The concept of a dedicated fund, for supplemental support to annual defence budget, has many potential benefits. It should enable reversal of TGR currently skewed in favour of revenue budget, arrest the trend of declining capital outlay as a percentage of defence expenditure, and provide much-needed funding support for modernisation. Though it does not directly delve into the subject of programme budgeting, it can facilitate better linkage between plans, programmes and resource allocation, which in turn would improve management and control. More work would however need to be done, to address the twin objectives of predictability and gap-funding. With fiscal uncertainty at an all-time high, and a target of debt and fiscal consolidation in medium-term (to bring down combined fiscal deficit from estimated 11.6 percent to about 6.8 percent in 2025-26), predictability based only on annual budgets may be difficult.

In the beginning, the primary source for additional funding is likely to be from the Consolidated Fund of India, since monetisation of defence lands and disinvestment of DPSEs have long gestations periods and high levels of uncertainty. Views on surrender of defence lands may also vary, taking into account any requirements for the future.
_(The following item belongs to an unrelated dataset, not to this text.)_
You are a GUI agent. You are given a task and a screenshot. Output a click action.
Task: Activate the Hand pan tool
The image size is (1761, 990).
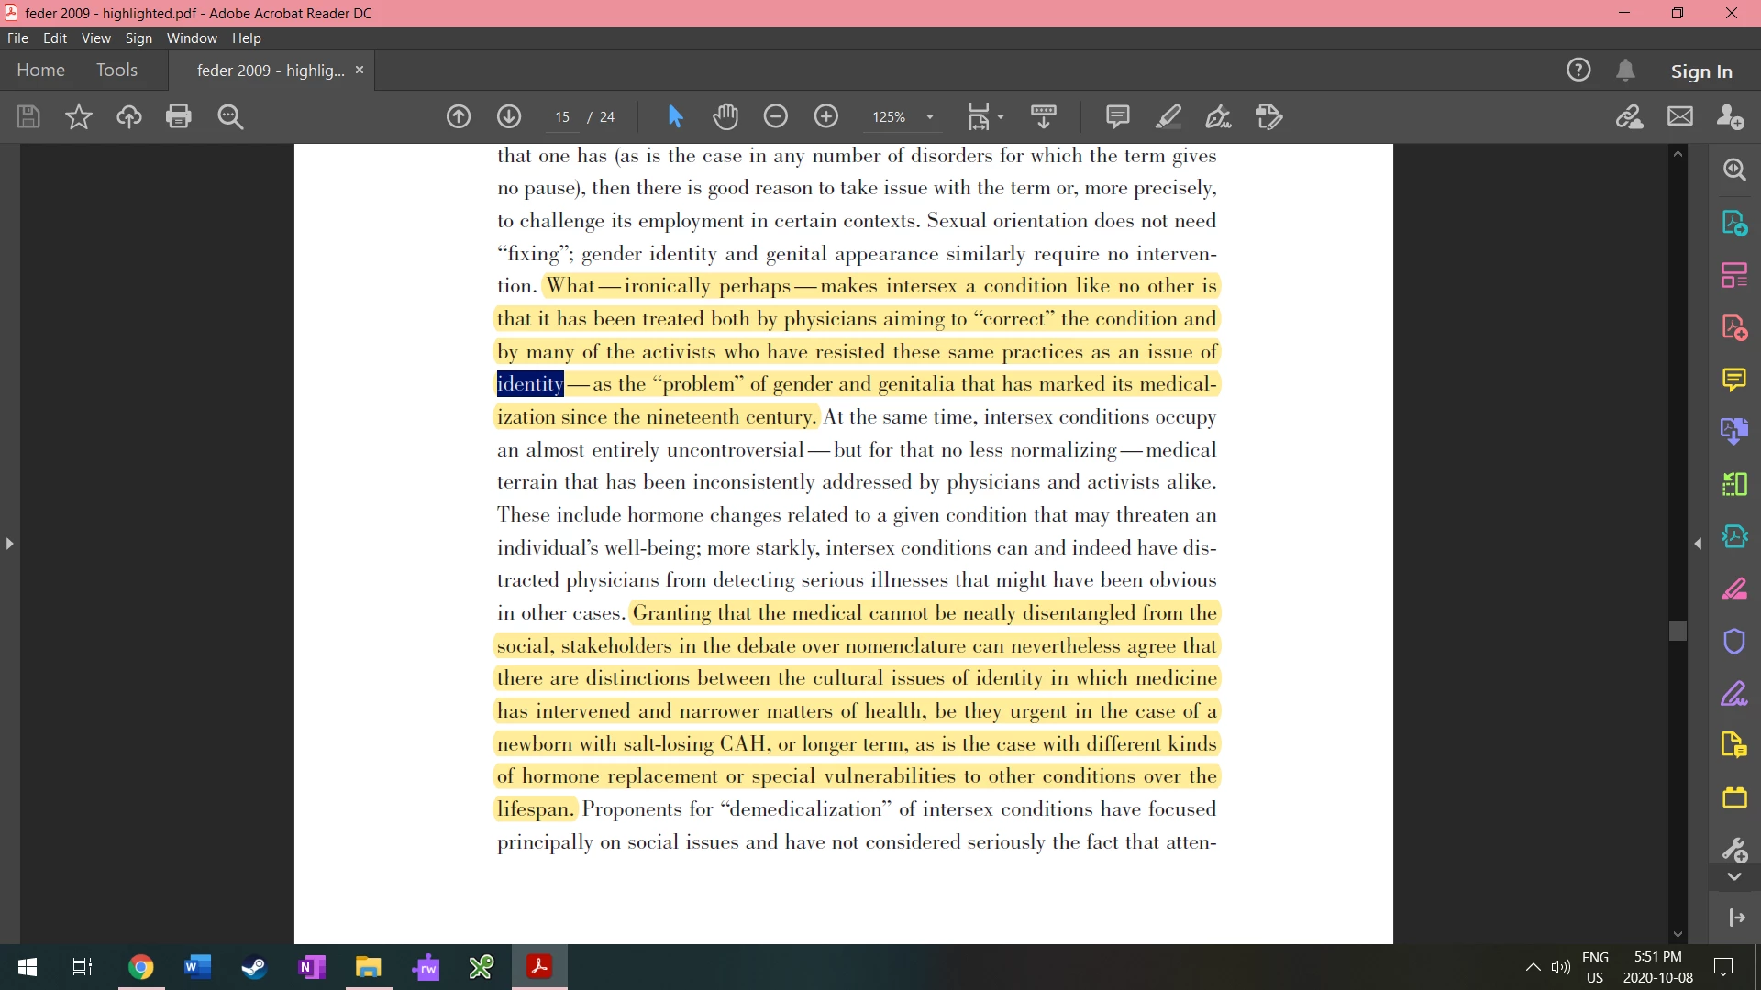click(x=725, y=116)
Monetisation of encroached lands will have added complexities, and higher uncertainty about timelines. The overall experience with respect to disinvestment targets in Union budgets is also a pointer with regard to disinvestment of DPSEs. Since the aim is to bring predictability (and hence reduce uncertainty), managing inward flow from identified sources, other than the Consolidated Fund of India, will be a major challenge.
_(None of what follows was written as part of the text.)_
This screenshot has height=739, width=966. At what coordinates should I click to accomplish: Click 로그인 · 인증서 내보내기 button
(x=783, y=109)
In the action taken report tabled in the Parliament, the government has indicated in-principle acceptance of the recommendation of setting up MFDIS. It has also stated that details and modalities for implementation will be worked out. Since the period of currency of the finance commission has already commenced with effect from 1 April 2021, there is a need to finalise the implementation plan soon. The government should announce the size of the MFDIS, annual supplemental support for each financial year, as well as annual cap limits. It would also be useful to align the Defence Plan periods with that of the finance commission, to enable review by successive finance commissions. A mid-term review of MFDIS can also be aligned with medium-term expenditure framework statement, as required by the Fiscal Responsibility and Budget Management Act.

Institution of MFDIS should also enable more accurate fiscal guidance for defence plans, with a limited margin of error. Availability of MFDIS should not influence or restrict annual budgetary allocations, as the same would defeat the primary objective of gap funding. It should also lead to approval of defence plans that are aligned better with indicative budgetary support for five years, instead of a broad-brush percentage assumption, which the planners themselves are sceptical about. The challenges of acquisition process and capital expenditure management will remain, but availability of non-lapsable fund will provide some cushion. A new opportunity has been created to move from statistical to output-oriented planning and budgeting. This can include using part of MFDIS towards projects that require new technologies, and consequently R&D, both in private and public sectors, to reduce dependence on foreign sources for some hi-tech equipment. A sound template, effective implementation and speedy execution of MFDIS would provide the desired fillip to defence modernisation in India. It can be a major step in refining the resource allocation process for defence forces, and making it more responsive to the emerging external and internal environments.